During our first refuelling north of Scotland, we were flying at 350 knots looking to rendezvous with our tanker. Walt, ever the vigilant companion, noted some airborne signals on his scope and said to look out the window and see if anyone was there. Sure enough, two Norwegian F-16 fighters had been scrambled, and were now joined on our wing as a friendly escort. An SR-71 had recently made an emergency landing in Norway and it had been quite a popular thing with the press there. Our two companions seemed to enjoy being a part of a formation that included the secret American spy plane. This sort of meeting was unplanned and rarely occurred, although we had often seen the British Jaguars joining on us over British soil, mostly to take pictures. I knew the F-16s wouldn’t stay with us too long as our course was taking them further away from their base, and they would soon have their own fuel problems to contend with. Loaded with wing tanks, though, they stayed with us throughout our refueling, waving, taking pictures and respectfully keeping a safe distance.

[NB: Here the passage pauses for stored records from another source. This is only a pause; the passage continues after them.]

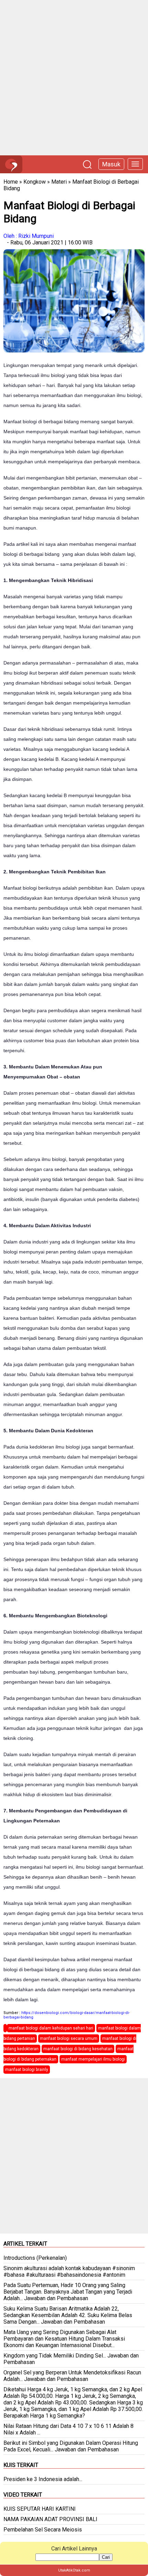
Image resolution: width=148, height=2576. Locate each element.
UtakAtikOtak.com (74, 2570)
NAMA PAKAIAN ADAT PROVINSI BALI (50, 2519)
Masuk (111, 164)
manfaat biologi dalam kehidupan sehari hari (51, 2028)
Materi (59, 181)
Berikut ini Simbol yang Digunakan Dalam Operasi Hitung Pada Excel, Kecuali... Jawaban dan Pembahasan (70, 2446)
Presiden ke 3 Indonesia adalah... (42, 2479)
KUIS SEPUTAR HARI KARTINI (39, 2509)
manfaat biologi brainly (26, 2069)
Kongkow (34, 181)
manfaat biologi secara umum (68, 2038)
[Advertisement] (74, 77)
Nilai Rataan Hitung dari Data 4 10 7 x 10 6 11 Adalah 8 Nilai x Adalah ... (68, 2429)
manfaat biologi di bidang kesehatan (78, 2048)
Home (10, 181)
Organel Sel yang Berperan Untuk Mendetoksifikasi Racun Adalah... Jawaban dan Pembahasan (72, 2375)
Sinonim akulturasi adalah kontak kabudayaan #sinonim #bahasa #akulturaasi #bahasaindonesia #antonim (69, 2271)
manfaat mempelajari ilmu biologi (93, 2059)
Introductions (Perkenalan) (35, 2258)
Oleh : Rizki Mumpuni (28, 236)
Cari (106, 2557)
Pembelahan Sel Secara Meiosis (42, 2529)
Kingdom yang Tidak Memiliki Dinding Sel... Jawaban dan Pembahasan (71, 2358)
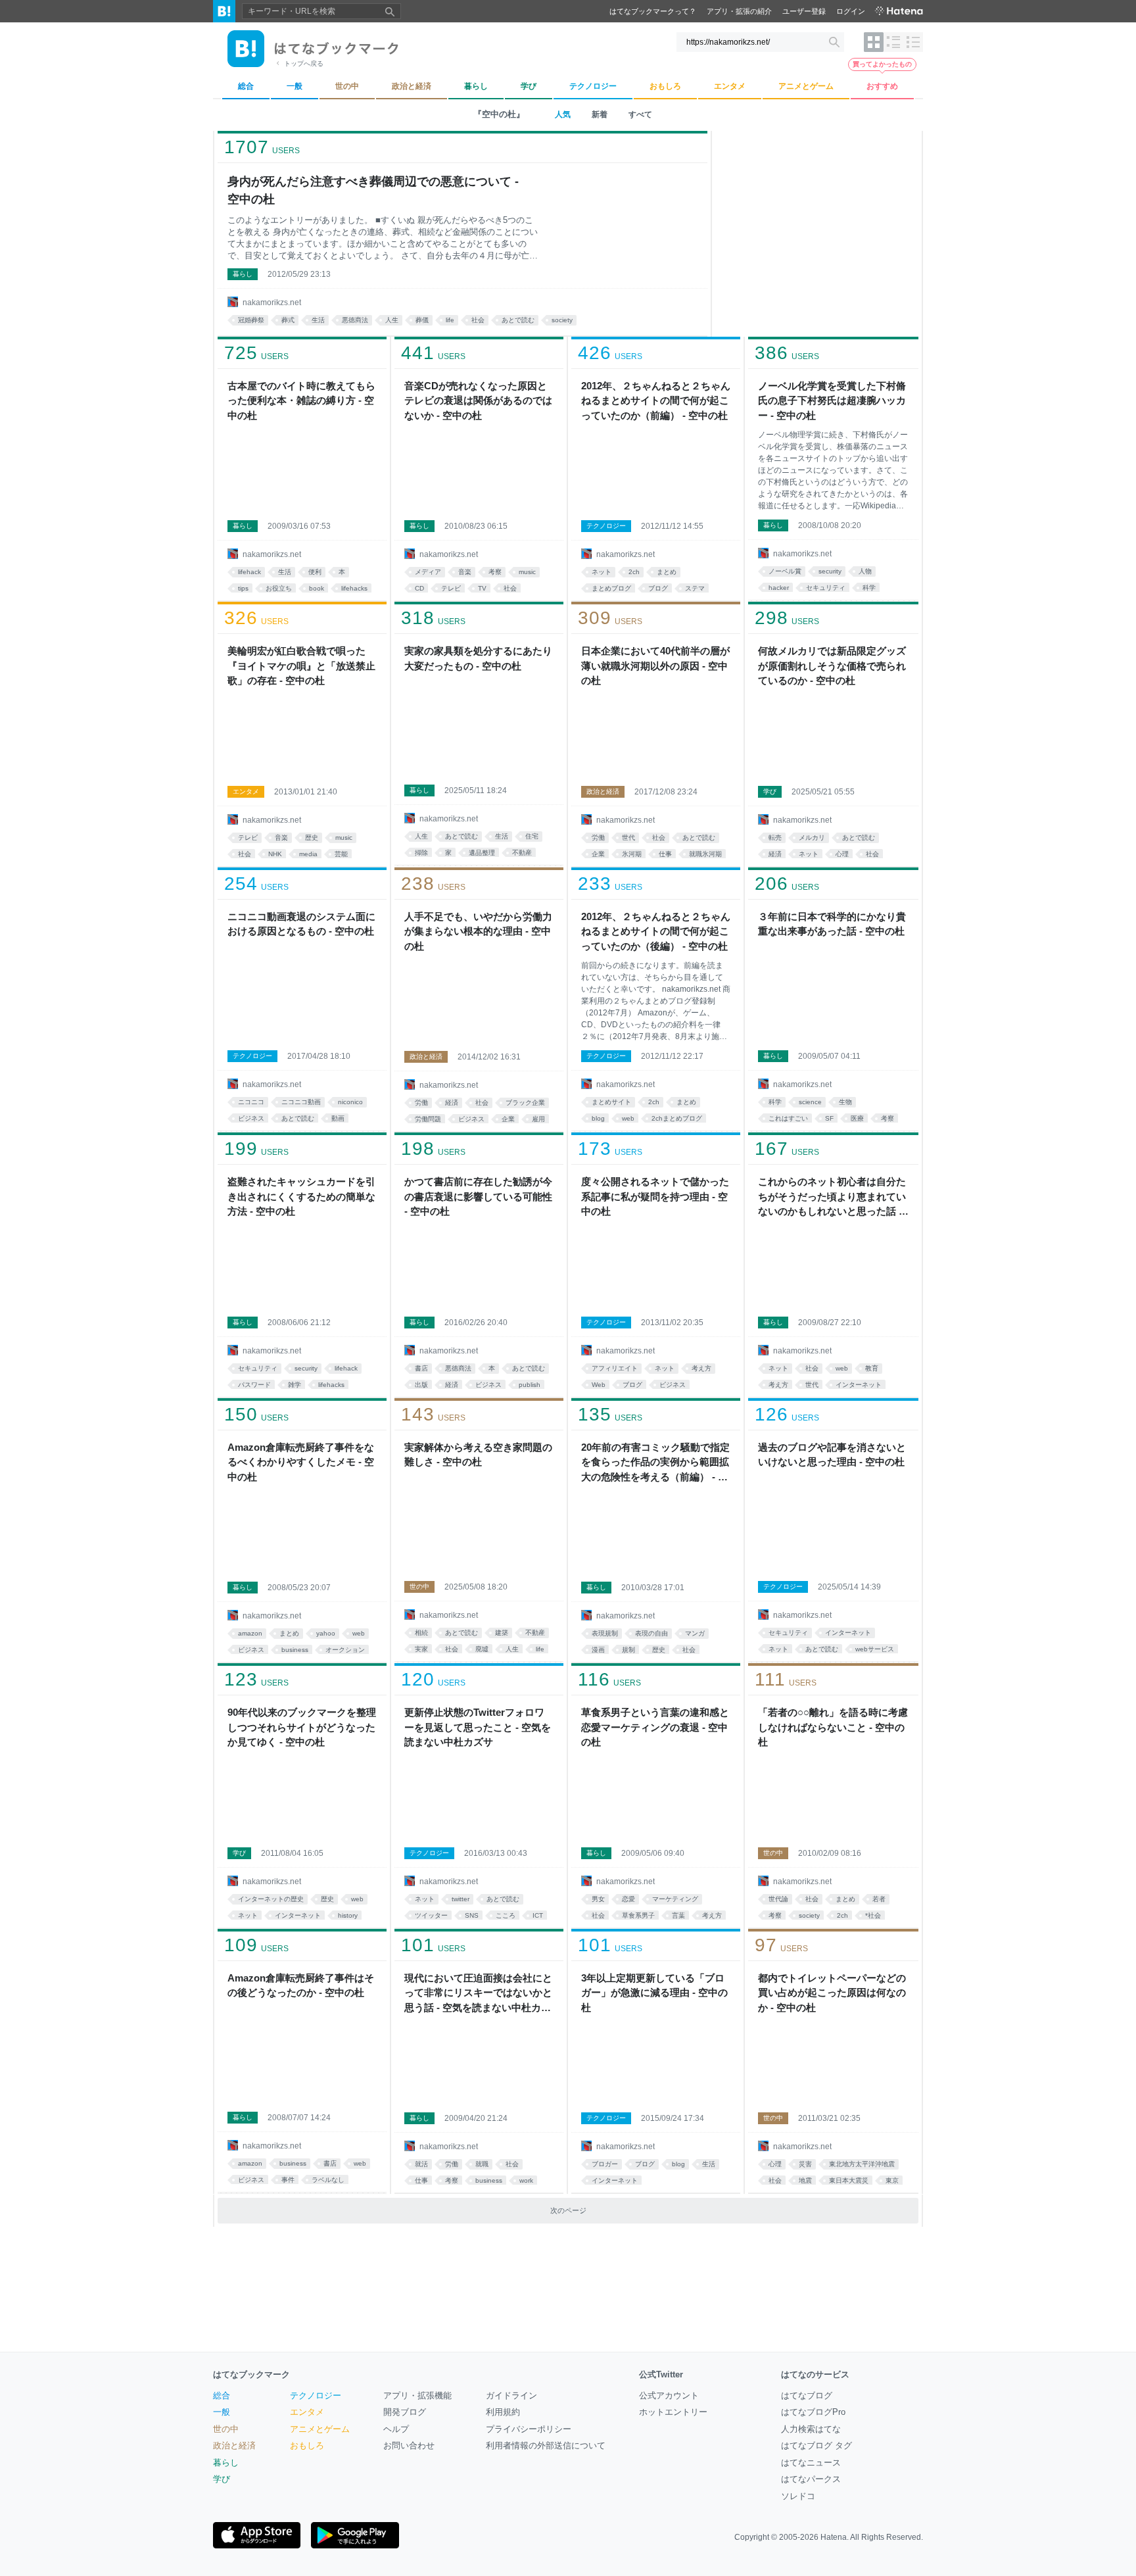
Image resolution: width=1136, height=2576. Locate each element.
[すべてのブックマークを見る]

Refueling complete, I came off the tanker and saw our two little chicks still hovering there around the black mother ship. As they moved in closer, I knew immediately what they wanted. Like teenagers cruising the block on Saturday night, these young NATO pilots wanted to see just what we had under the hood, and through some universal pilot signals, I knew they wanted to drag. Now the Sled, full of fuel, at 310 knots, doesn’t exactly leap off the line like a hundred yard dash sprinter, or the F-16. She was more like a quarter miler who continues to build speed more gradually, and then sustains it. So I watched as the two Norwegians proudly lit their little ‘burners and scampered ahead in a straight line abeam us. Easing my throttles forward, I lifted them into the afterburner range, and felt the familiar push in my seat as TEB exploded in the two large afterburner sections in a plane built before anyone even conceived of an F-16. Watching engine temperatures soar, and then settle, I pushed the throttles full forward to MAX AB and watched as the airspeed indicator came alive instantly in that cold air.
I would have waved to the Norwegians, but they were just a minor blur on my window as we roared by them. Rocked by our turbulence, I could see them fall out of formation and turn homeward in my mirrors. They were probably proud to tell their mates how they had been spanked by the Blackbird. I pointed our nose toward the deep blue and let the Sled push skyward, and Walt and I settled into our routine of the more serious matters at hand."